> DIRECTIVES:
1. Answer these about the discussion of Aristotle's Posterior Analytics:
(a) What word does Barnes use, as quoted at the opening, to describe how completely Aristotle is an empiricist?
(b) In the passage quoted from Barnes, what creature is said to see an F?
(c) According to the final speaker, what does Aquinas say about sensations?
2. Extend the discussion of Aristotle's Posterior Analytics beyond its last line by writing the next reply in the exchange.

POSTERIOR ANALYTICS, Book II Beta, chapter 19, 99b15-100b17

SECTION 2

GCM1: But Barnes concludes, "Aristotle . . . is whole-heartedly
Empiricist."
>
>ANTHONY2: Well, yes and no. Yes he is an empiricist in the sense that
he is clearly saying that universals are drawn from sensory experience,
but he is also not an empiricist because the universal that nous grasps
is not reducible to a conglomeration of associated sensory impressions
(as the empiricists held).
>
>GCM2 Revised: "Nous" as either "intuition or "comprehension" is an ability
or capacity "to do" something. "Nous" sees with judgment, krinein, as "AS"
or "not AS'. Johnathan Barnes mentions this:

1. "How, then can the gap between particulars and universals be jumped?
Aristotle's answer is that perception in fact gives us universals from
the start ( Post. Anal. Bk I, chap. 31, 87b29, notes). He means that we
perceive things as As; and that this so to speak, lodges the universal,
A, in our minds from the start-although we shall not, of course, have an
explicit or articulated understanding of A until we have advanced
[further]. It should be noted that this account is intended to hold for
ALL perceivers: it is not peculiar to human perception, nor does it
involve the intellect in any way. Even a fly sees an F." ([my italics-for
"F" see below]Barnes' commentary on 100a17)

ANTHONY CRIFASI-4: If you mean that sensation is 'implicitly' (i.e., non
explicitly) universal, then this is no different from the medieval
interpretation of Aristotle, nor from what I am saying. For example,
Aquinas comments on Aristotle that sensations are potentially
intelligible. So that would simply be what you call the 'traditional'
interpretation of Aristotle.

> RECORD LIST:
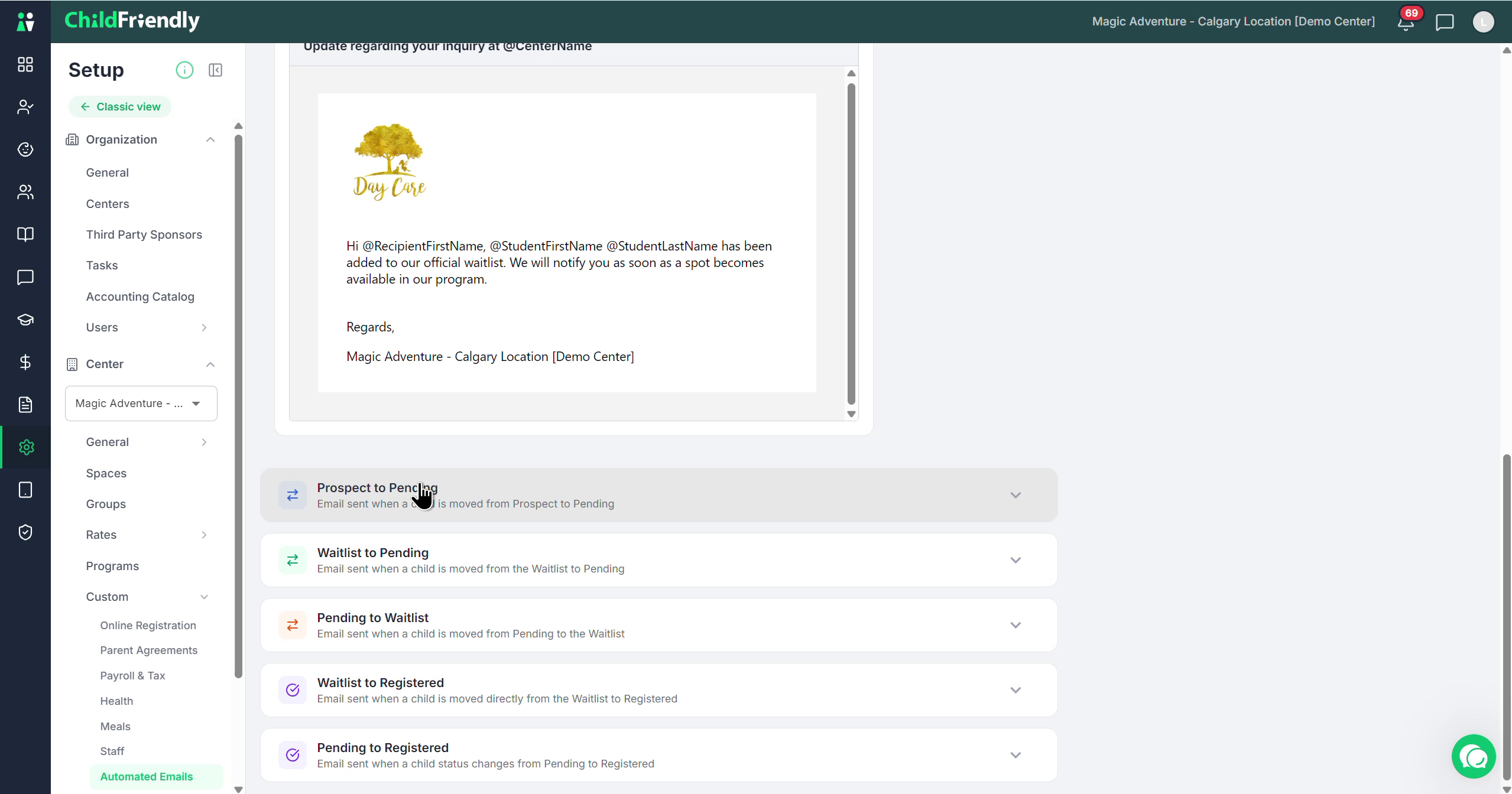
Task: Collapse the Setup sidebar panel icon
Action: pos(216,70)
---
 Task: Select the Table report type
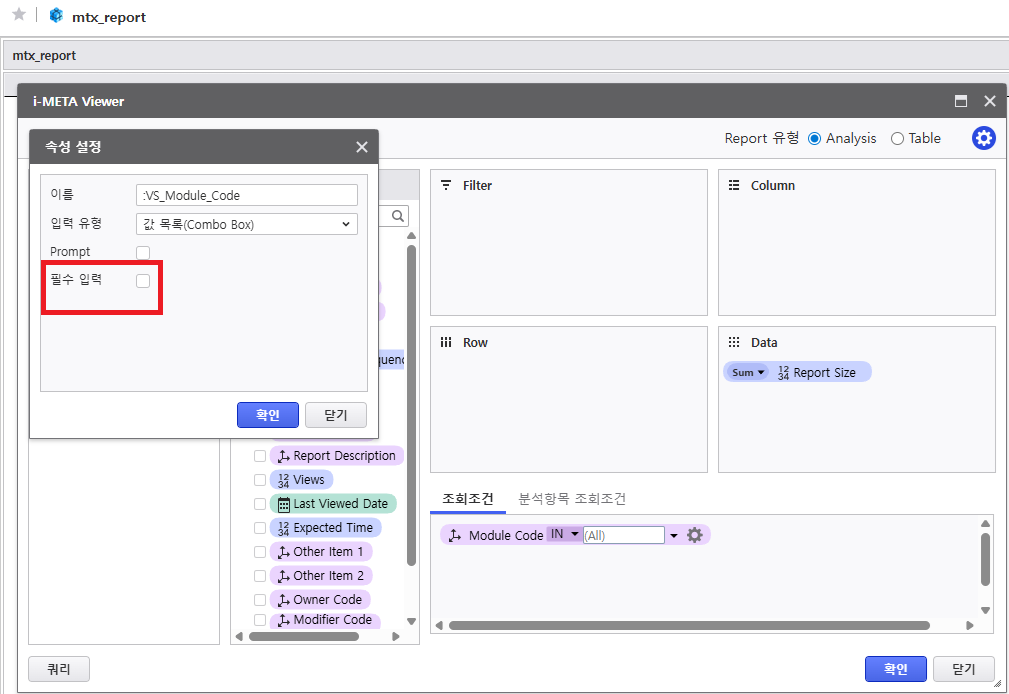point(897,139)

> ANSWERS IN ORDER:
1.
(a) Whole-heartedly.
(b) A fly.
(c) That they are potentially intelligible.

2.
GARY C MOORE-4: First of all (I thought I had made it clear), you are
commenting upon Barnes' commentary. Secondly, whether one says
"explicitly" or "implicitly" sensation is intelligible is a mere contest
of empty words. Sensations are sensations, unless you are going to say
they are communicating secret messages to you. Of course, sensations can
never "explicitly" communicate universals to you. First of all that would
assume an external world outside your mind has already been proven to
exist, which has not happened. Second, that would assume that sensations
are intelligent beings able to "explicitly" communicate universals to
you. I do not think you mean either. Of course, it always has to be
"implicitly", and, unless you assume some form of communication, the
whole process has to be in the individual mind. And if it is in the
individual mind, universals have only two ways to logically exist -
either as innate ideas (which would mean you have another, other mind
within your mind since obviously they are not "my" ideas in any sense) or
imagined out of sensational elements and comparisons. There are no other
alternatives.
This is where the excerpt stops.